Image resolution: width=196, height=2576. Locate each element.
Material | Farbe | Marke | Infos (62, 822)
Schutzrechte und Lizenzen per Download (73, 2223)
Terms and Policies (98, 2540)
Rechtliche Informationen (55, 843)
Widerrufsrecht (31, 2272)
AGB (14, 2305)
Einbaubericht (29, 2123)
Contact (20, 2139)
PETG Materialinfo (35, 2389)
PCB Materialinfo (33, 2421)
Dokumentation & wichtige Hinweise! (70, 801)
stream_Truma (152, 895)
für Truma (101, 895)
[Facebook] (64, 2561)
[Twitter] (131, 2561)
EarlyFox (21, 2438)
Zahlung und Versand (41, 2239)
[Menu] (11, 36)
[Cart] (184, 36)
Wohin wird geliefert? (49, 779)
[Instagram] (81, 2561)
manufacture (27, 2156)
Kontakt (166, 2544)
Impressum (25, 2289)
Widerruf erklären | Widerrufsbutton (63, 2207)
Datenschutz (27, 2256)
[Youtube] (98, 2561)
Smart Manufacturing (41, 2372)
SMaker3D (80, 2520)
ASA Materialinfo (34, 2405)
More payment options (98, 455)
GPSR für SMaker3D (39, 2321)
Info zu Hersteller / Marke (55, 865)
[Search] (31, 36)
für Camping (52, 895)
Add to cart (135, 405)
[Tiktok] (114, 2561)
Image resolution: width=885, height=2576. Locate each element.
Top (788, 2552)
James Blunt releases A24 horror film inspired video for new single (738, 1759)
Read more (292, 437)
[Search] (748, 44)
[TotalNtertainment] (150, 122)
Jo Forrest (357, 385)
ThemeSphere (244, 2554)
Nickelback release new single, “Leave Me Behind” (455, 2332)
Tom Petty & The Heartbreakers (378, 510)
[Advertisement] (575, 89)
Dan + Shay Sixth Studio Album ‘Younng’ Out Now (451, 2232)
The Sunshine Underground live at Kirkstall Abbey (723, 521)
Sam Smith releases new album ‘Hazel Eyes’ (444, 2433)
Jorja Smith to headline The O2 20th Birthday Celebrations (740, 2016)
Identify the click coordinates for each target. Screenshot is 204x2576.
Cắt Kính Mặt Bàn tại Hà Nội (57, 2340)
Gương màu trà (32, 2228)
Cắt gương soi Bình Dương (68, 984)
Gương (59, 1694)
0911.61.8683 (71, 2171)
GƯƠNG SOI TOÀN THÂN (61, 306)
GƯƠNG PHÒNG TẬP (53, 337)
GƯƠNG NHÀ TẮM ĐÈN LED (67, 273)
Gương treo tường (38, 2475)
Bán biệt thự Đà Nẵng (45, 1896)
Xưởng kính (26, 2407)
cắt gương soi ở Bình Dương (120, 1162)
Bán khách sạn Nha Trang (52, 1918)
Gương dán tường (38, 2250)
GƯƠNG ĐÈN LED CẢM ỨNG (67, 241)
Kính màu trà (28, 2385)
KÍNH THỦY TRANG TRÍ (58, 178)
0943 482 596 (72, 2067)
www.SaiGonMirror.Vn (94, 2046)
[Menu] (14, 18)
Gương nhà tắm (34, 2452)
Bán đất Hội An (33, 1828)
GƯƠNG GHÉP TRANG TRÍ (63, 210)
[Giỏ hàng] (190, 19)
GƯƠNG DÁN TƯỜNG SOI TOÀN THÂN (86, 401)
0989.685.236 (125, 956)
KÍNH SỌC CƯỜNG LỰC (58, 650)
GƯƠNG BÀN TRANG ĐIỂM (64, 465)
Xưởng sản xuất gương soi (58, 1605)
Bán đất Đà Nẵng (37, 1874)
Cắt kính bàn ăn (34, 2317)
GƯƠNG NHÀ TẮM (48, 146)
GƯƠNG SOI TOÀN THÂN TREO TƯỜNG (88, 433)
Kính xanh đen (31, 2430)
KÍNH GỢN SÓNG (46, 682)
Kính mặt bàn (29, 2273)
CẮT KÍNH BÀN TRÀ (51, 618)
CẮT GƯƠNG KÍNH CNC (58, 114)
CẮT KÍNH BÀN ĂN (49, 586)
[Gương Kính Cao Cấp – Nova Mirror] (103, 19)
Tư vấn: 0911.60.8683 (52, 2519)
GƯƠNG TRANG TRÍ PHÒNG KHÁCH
_ _ _ _ _
Everything in the listing must be returned word for word.

Image resolution: width=196, height=2576. Locate each element.
Material | Farbe | Marke | Infos (62, 822)
Schutzrechte und Lizenzen per Download (73, 2223)
Terms and Policies (98, 2540)
Rechtliche Informationen (55, 843)
Widerrufsrecht (31, 2272)
AGB (14, 2305)
Einbaubericht (29, 2123)
Contact (20, 2139)
PETG Materialinfo (35, 2389)
PCB Materialinfo (33, 2421)
Dokumentation & wichtige Hinweise! (70, 801)
stream_Truma (152, 895)
für Truma (101, 895)
[Facebook] (64, 2561)
[Twitter] (131, 2561)
EarlyFox (21, 2438)
Zahlung und Versand (41, 2239)
[Menu] (11, 36)
[Cart] (184, 36)
Wohin wird geliefert? (49, 779)
[Instagram] (81, 2561)
manufacture (27, 2156)
Kontakt (166, 2544)
Impressum (25, 2289)
Widerruf erklären | Widerrufsbutton (63, 2207)
Datenschutz (27, 2256)
[Youtube] (98, 2561)
Smart Manufacturing (41, 2372)
SMaker3D (80, 2520)
ASA Materialinfo (34, 2405)
More payment options (98, 455)
GPSR für SMaker3D (39, 2321)
Info zu Hersteller / Marke (55, 865)
[Search] (31, 36)
für Camping (52, 895)
Add to cart (135, 405)
[Tiktok] (114, 2561)
Image resolution: width=885, height=2576. Locate each element.
Top (788, 2552)
James Blunt releases A24 horror film inspired video for new single (738, 1759)
Read more (292, 437)
[Search] (748, 44)
[TotalNtertainment] (150, 122)
Jo Forrest (357, 385)
ThemeSphere (244, 2554)
Nickelback release new single, “Leave Me Behind” (455, 2332)
Tom Petty & The Heartbreakers (378, 510)
[Advertisement] (575, 89)
Dan + Shay Sixth Studio Album ‘Younng’ Out Now (451, 2232)
The Sunshine Underground live at Kirkstall Abbey (723, 521)
Sam Smith releases new album ‘Hazel Eyes’ (444, 2433)
Jorja Smith to headline The O2 20th Birthday Celebrations (740, 2016)
Identify the click coordinates for each target. Screenshot is 204x2576.
Cắt Kính Mặt Bàn tại Hà Nội (57, 2340)
Gương màu trà (32, 2228)
Cắt gương soi Bình Dương (68, 984)
Gương (59, 1694)
0911.61.8683 (71, 2171)
GƯƠNG SOI TOÀN THÂN (61, 306)
GƯƠNG PHÒNG TẬP (53, 337)
GƯƠNG NHÀ TẮM ĐÈN LED (67, 273)
Gương treo tường (38, 2475)
Bán biệt thự Đà Nẵng (45, 1896)
Xưởng kính (26, 2407)
cắt gương soi ở Bình Dương (120, 1162)
Bán khách sạn Nha Trang (52, 1918)
Gương dán tường (38, 2250)
GƯƠNG ĐÈN LED CẢM ỨNG (67, 241)
Kính màu trà (28, 2385)
KÍNH THỦY TRANG TRÍ (58, 178)
0943 482 596 (72, 2067)
www.SaiGonMirror.Vn (94, 2046)
[Menu] (14, 18)
Gương nhà tắm (34, 2452)
Bán đất Hội An (33, 1828)
GƯƠNG GHÉP TRANG TRÍ (63, 210)
[Giỏ hàng] (190, 19)
GƯƠNG DÁN TƯỜNG SOI TOÀN THÂN (86, 401)
0989.685.236 (125, 956)
KÍNH SỌC CƯỜNG LỰC (58, 650)
GƯƠNG BÀN TRANG ĐIỂM (64, 465)
Xưởng sản xuất gương soi (58, 1605)
Bán đất Đà Nẵng (37, 1874)
Cắt kính bàn ăn (34, 2317)
GƯƠNG NHÀ TẮM (48, 146)
GƯƠNG SOI TOÀN THÂN TREO TƯỜNG (88, 433)
Kính xanh đen (31, 2430)
KÍNH GỢN SÓNG (46, 682)
Kính mặt bàn (29, 2273)
CẮT KÍNH BÀN TRÀ (51, 618)
CẮT GƯƠNG KÍNH CNC (58, 114)
CẮT KÍNH BÀN ĂN (49, 586)
[Gương Kính Cao Cấp – Nova Mirror] (103, 19)
Tư vấn: 0911.60.8683 (52, 2519)
GƯƠNG TRANG TRÍ PHÒNG KHÁCH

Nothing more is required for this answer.